In [0]:
#https://www.tensorflow.org/tutorials/load_data/text

This tutorial provides an example of how to use `tf.data.TextLineDataset` to load examples from text files. TextLineDataset is designed to create a dataset from a text file, in which each example is a line of text from the original file. This is potentially useful for any text data that is primarily line-based (for example, poetry or error logs).

In this tutorial, we'll use three different English translations of the same work, Homer's Illiad, and train a model to identify the translator given a single line of text.

In [0]:
from __future__ import absolute_import, division, print_function, unicode_literals

# TensorFlow and tf.keras
try:
  # %tensorflow_version only exists in Colab.
  %tensorflow_version 2.x
except Exception:
  pass
import tensorflow as tf
from tensorflow import keras
import numpy as np

In [0]:
import os
import tensorflow_datasets as tfds

In [21]:
#Getting the data from google
DIRECTORY_URL = 'https://storage.googleapis.com/download.tensorflow.org/data/illiad/'
FILE_NAMES = ['cowper.txt', 'derby.txt', 'butler.txt']

for name in FILE_NAMES:
  text_dir = tf.keras.utils.get_file(name, origin=DIRECTORY_URL+name)
  
parent_dir = os.path.dirname(text_dir)

parent_dir

'/root/.keras/datasets'

#Load text into datasets

Iterate through the files, loading each one into its own dataset.
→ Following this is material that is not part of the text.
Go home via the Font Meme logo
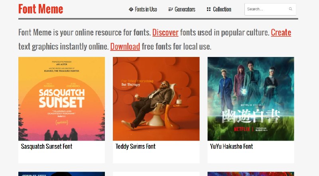Screen dimensions: 319x176 41,9
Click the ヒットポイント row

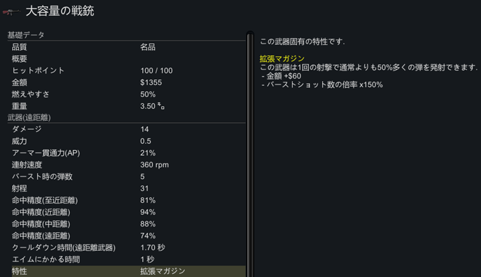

Each example needs to be individually labeled, so use tf.data.Dataset.map to apply a labeler function to each one. This will iterate over every example in the dataset, returning (example, label) pairs.

In [0]:
def labeler(example, index):
  return example, tf.cast(index, tf.int64) #remember .cast changes the type of data 

labeled_data_sets = []

for i, file_name in enumerate(FILE_NAMES):
  lines_dataset = tf.data.TextLineDataset(os.path.join(parent_dir, file_name)) #A Dataset comprising lines from one or more text files
  labeled_dataset = lines_dataset.map(lambda ex: labeler(ex, i)) #Creo que a TextLineDataset ya le tienes que pasar el texto como lineas
  labeled_data_sets.append(labeled_dataset)


In [23]:
lines_dataset #An array of type: <TextLineDatasetV2 shapes: (), types: tf.string>
labeled_dataset #A mapDataset <MapDataset shapes: ((), ()), types: (tf.string, tf.int64)>
labeled_data_sets #Its MapDataset, but 3 of them. (because we have 3 files)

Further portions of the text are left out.